Prior challenges to license denials or revocations provide some–though not thorough--guidance on what is a reasonable denial due to unsuitability. In Firearms Records Bureau v. Simkin, 466 Mass. 168, 182 (2013), a revocation was found to be unreasonable where the revocation was based upon the licensee’s providing a false name when seeking medical treatment: such conduct did not implicate public safety concerns. Similarly, in Phipps v. Police Commissioner of Boston, 94 Mass. App. Ct. 725, 733-735 (2019), an applicant’s minor and immaterial inaccuracies in responses to questions in a face-to-face meeting with the commander of the licensing unit did not amount to grounds to deny a license.
On the other hand, denial was found to be reasonable in Chief of Police of Worcester v. Holden, 470 Mass. 845, 855 & n.8 (2015), where “specific and reliable information established that [the applicant] had assaulted and beaten his wife” five years earlier. In Nichols v. Chief of Police of Natick, 94 Mass. App. Ct. 739, 747 (2019), the licensing authority was found to have acted properly in denying a license to an applicant with a fifteen-year history of prescription drug abuse. In Chief of Police of Taunton v. Caras, 95 Mass. App. Ct. 182, 186-187 (2019), the licensee’s failure to secure a firearm, allowing his drug-addicted grandson to abscond with the firearm, was sufficient reason to revoke a license.
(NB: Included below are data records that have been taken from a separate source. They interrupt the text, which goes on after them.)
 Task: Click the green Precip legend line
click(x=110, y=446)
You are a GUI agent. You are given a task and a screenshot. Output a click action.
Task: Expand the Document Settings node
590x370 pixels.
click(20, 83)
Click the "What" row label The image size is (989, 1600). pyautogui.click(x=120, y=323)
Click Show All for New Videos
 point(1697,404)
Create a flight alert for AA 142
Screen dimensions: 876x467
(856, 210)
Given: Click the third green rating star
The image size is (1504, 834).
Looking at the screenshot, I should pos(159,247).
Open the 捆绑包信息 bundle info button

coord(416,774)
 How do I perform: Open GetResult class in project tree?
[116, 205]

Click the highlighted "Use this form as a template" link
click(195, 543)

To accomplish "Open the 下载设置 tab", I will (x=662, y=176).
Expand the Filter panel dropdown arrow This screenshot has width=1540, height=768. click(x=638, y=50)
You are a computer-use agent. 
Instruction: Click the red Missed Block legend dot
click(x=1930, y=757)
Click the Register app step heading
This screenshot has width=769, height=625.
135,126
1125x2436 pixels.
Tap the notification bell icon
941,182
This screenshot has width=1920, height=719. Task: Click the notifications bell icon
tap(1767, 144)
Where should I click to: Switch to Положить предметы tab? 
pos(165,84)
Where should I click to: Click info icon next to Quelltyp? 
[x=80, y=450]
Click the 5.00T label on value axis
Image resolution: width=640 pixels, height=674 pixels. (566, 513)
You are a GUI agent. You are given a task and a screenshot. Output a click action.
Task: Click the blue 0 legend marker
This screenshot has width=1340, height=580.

Some takeaways: A licensing authority’s adverse action need only be reasonable--that reasonable minds may reach different conclusions is not sufficient to overcome an adverse determination. In a district court appeal, the applicant or licensee bears the burden of proving that the denial or revocation was unreasonable. The role of the district court judge is merely to determine if the determination is reasonable--not to substitute his or her judgment for that of the licensing official. The licensing authority’s conclusions need not be based upon criminal prosecutions or criminal investigations: any credible information is sufficient. Chief of Police of Worcester v. Holden, 470 Mass. 845, 855 & n.8, 856 (2015). Finally, what amounts to unsuitability remains unclear: the cases elaborating on the subject seem to be at the extremes, providing little guidance for conduct in the middle. Finally still, the law provides that one may reapply for a license if the reason causing unsuitability has been overcome. Massachusetts General Laws, chapter 140, § 131 (f).
* Massachusetts General Laws, chapter 140, § 131 (d) (i)-(x) provides a list of disqualifying conditions that prohibit a person from obtaining a license to carry, such as certain criminal convictions, prior involuntary commitment for mental illness, being younger than twenty-one years of age, and renunciation of United States citizenship.
** Use of the word “or” suggests that the applicant may obtain a separate suitability determination from the district court judge, though the Massachusetts Appeals Court has not interpreted the statute as such. Chief of Police of Taunton v. Caras, 95 Mass. App. Ct. 182 (2019).